First time eating horse meat rice bowl........here

Sunday, July 12, 2020

AirAsia’s wings may be clipped permanently

Malaysia’s budget airline AirAsia could become the next casualty of the Covid19 pandemic, which has grounded fleets around the world and already forced the demise of NokScoot, another regional budget carrier. AirAsia’s auditor is warning that the airline’s future is in “significant doubt” due to the collapse in demand for air travel caused by the coronavirus and regional governments closing borders.
The aviation industry is facing its biggest-ever crisis worldwide due to the outbreak, with many airlines laying off vast swathes of staff and some already out of business.
Not so long ago AirAsia shook up south east Asian budget air travel with its slogan “Now everyone can fly.” On Monday the company reported a record quarterly loss of 803 million ringgit (5.9 billion baht). Auditor Ernst & Young said Tuesday that “travel and border restrictions implemented by countries around the world have led to a significant fall in demand for air travel, which impacted the group’s financial performance and cash flows.”
In an unqualified audit opinion statement to the Kuala Lumpur stock exchange, the
accountancy firm noted the “existence of material uncertainties that may cast significant doubt on the group’s and the company’s ability to continue as a going concern.”
Trading in AirAsia’s shares was halted this morning but resumed in the afternoon. AirAsia Group shares slumped nearly 18% when trading resumed following the suspension.
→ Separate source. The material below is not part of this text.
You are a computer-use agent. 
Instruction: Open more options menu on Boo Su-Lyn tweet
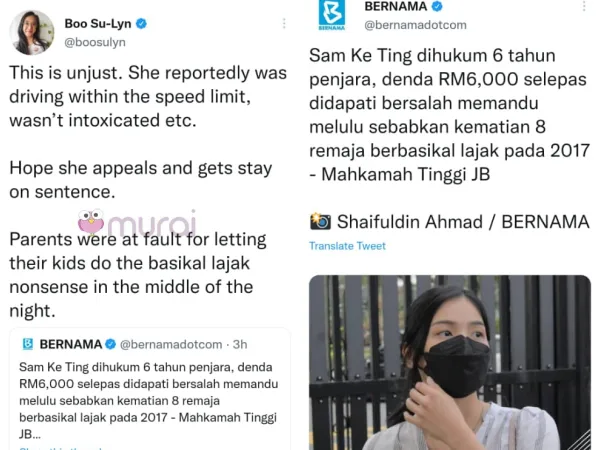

The budget airline pared its loss down to 12% as of 3:40pm local time. Trading was halted Wednesday until 2:30pm local time.
AirAsia’s CEO Tony Fernandes said on Monday…. “This is by far the biggest challenge we have faced since we began in 2001.” He says the carrier is in talks for joint ventures and collaborations that could result in additional investment, and it has applied for bank loans and is weighing other proposals to raise capital.
Last month, South Korean conglomerate SK Group announced it was reviewing a
proposal to buy a small stake in the airline. In May, AirAsia sent a memo to Malaysian banks seeking to borrow 1 billion ringgit, (7.3 billion baht) according to people familiar with the matter.
AirAsia said in an exchange filing Wednesday that Ernst & Young’s statement and a decline in shareholder equity triggered the criteria for a so-called Practice Note 17, which applies to financially distressed companies. But the airline won’t be classified as PN17, as the Malaysian exchange suspended application of the status from April through June next year as part of relief measures in light of the coronavirus pandemic.
AirAsia needs at least 2 billion ringgit this year to stay afloat, according to an aviation analyst at UOB Kay Hianin Singapore.
“There’s not a lot of options, and the best one could be the government stepping in but seeking a rights offering by the company in exchange.”
Despite the warnings, there are signs of improvement with the gradual lifting of restrictions on interstate travel and domestic tourism activities in the countries where AirAsia and its units operate.
SOURCE: Bangkok Post

1 comment:

Anonymous said...

Another locust airline bit the dust.The famine of no paxs due to Covid 19 makes travelling a death wish ,or one way ticket.Expected since flyby collapse in UK.Good for SQ in the long term,bailout of billions by gov to save face.Magic bullet is vaccine,or like ww2,Atom bomb.The world in recession,cheaper,cheapest,almost free,most items.Good or bad,it depends,like voting for your choice,use it or lose it.Dont kpcb when shove into your throat.Imo,china will rise,no mask country dies,Sin will be good,jiayu.